We call ourselves the "scumbags".

I've been getting to know some of the pilots of the 11th too. Trinne, a flight sergeant, was kind of my "in". She's by far the most social of the bunch -- I saw that she was always playing cards in the rec room after hours with a bunch of the other crew, pilots and non-pilots, and she invited me one day while I was reading alone.

The pilots are a cliquey bunch, they're all pretty rowdy. They play cards together almost every night, with the exception of Lieutenant Kael, and this one guy, Idrin.

I noticed Idrin pretty much as soon as I boarded the ship. He stuck out like a sore thumb -- quiet, never smiling, always on his own.

"What's his deal?" I asked.

One of the pilots, Tariq, filled me in the details. He told me that Idrin's probably one of, if not, the best pilot in the Empire. A real ace.

"He's just intense like that," he said.

"So he takes his job seriously?" I asked.

"No. He's just intense."

Trinne flashed a scornful frown at Tariq.

I've noticed that Trinne seems to be the only person Idrin talks to, like really talks to. Sometimes I catch them in the mess hall, or in the hallways, and another time up in the observation dome. It never seems serious -- just, "Hey, how are you doing?"

I do like Trinne. I wonder what the squadron would be like without her -- some people are just, naturally, the social glue that holds people together.

That's how I felt about Dylan back on the Red Wisp. After he died, we all seemed to fall apart. Then I had this awful thought about Trinne dying, which seemed all too possible, and I pushed it out of my mind as far as I could.

april 21

It's been a crazy month here -- fourteen days ago we were commencing high altitude operations, which was an absolutely mindblowing affair. We had to prep the ship -- pressurize everything -- and everyone had to go through a protocol review.

But it was incredibly exciting. That night, I could barely sleep. When we woke up in the morning and we started our ascent, it was by far the most surreal thing ever. We finally reached 45,000 feet, and it felt like... you could see the curvature of Kyrias.

And it was unbelievably quiet. So quiet.
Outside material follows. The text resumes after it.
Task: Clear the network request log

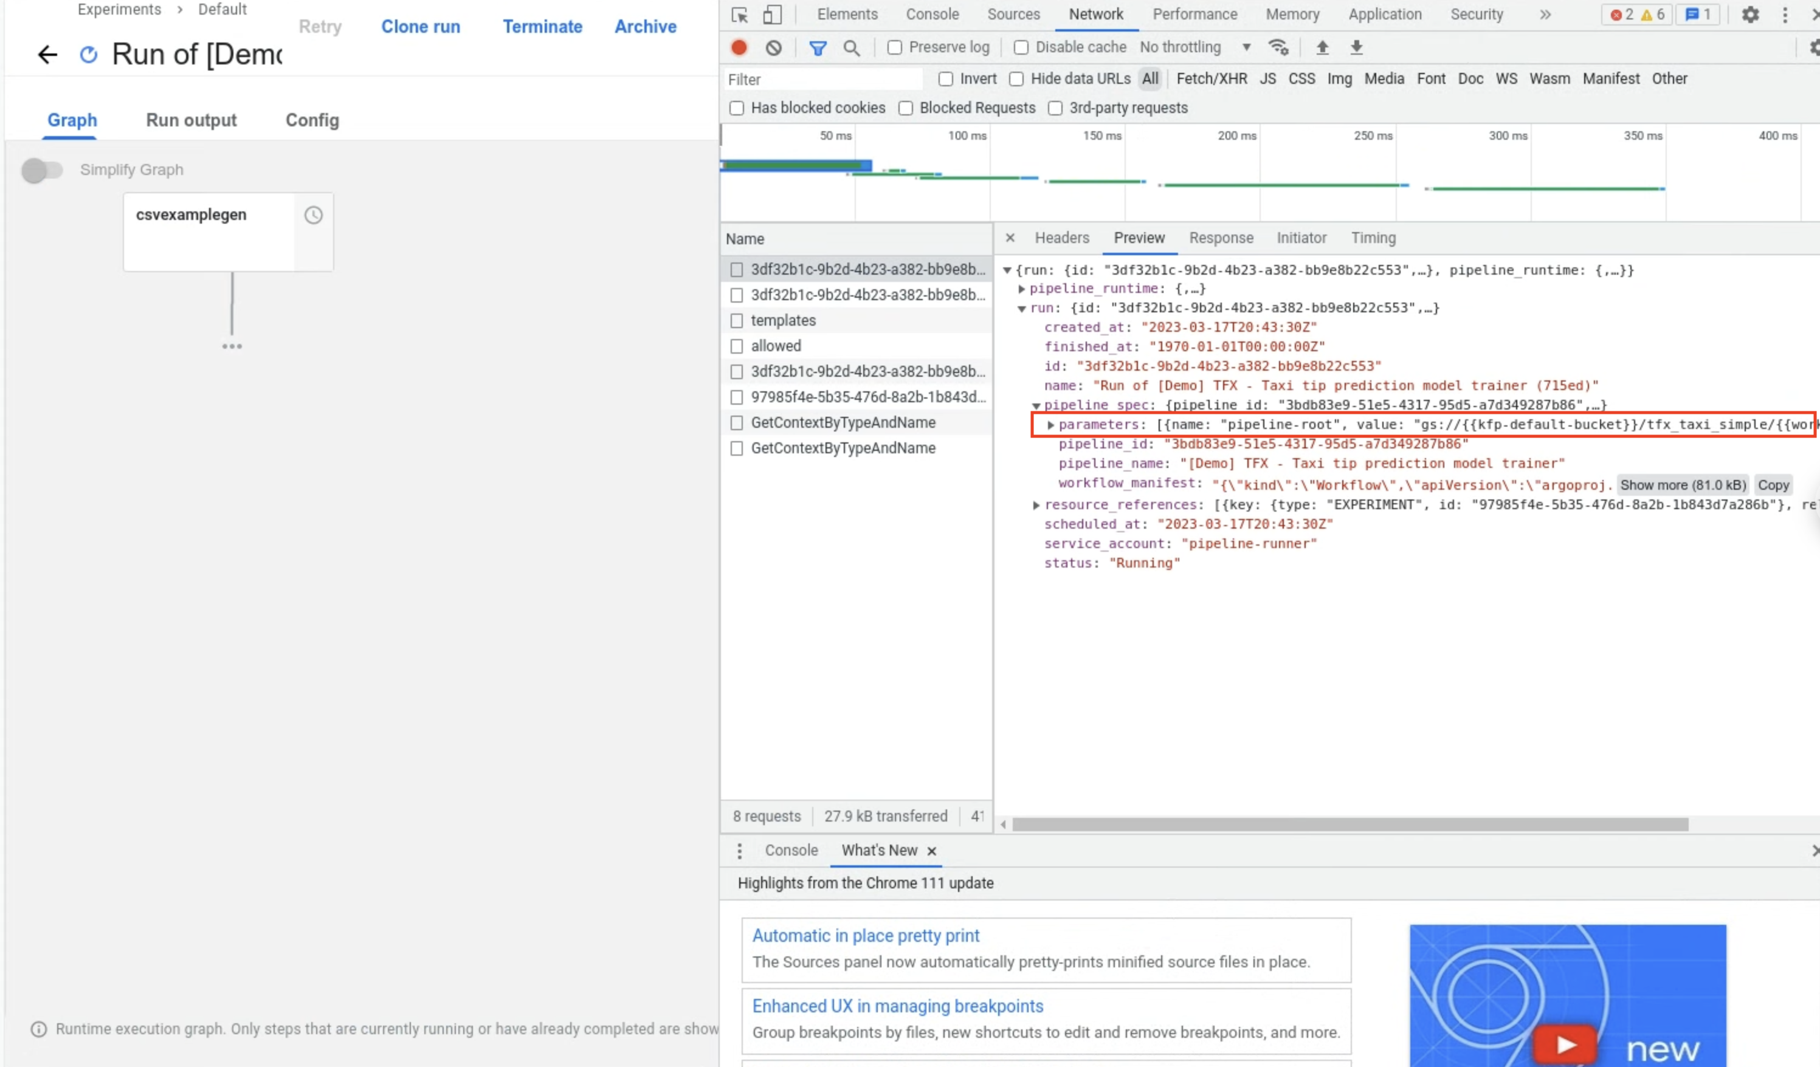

Halvek, the chief engineer, mentioned something about how the ship's engines run differently at this altitudes with the thinner air.

That entire week, there was this incredible, delicate, beautiful focus on everyone's minds.

We were flying from Salinas to Vandimoor to test a "transceiver".

Apparently, the Vigilant Sable is first-of-its-kind. It's a border-class recon carrier ship, but the Empire installed some new transceiving mechanism that allows it to modulate arcane energy into communications data.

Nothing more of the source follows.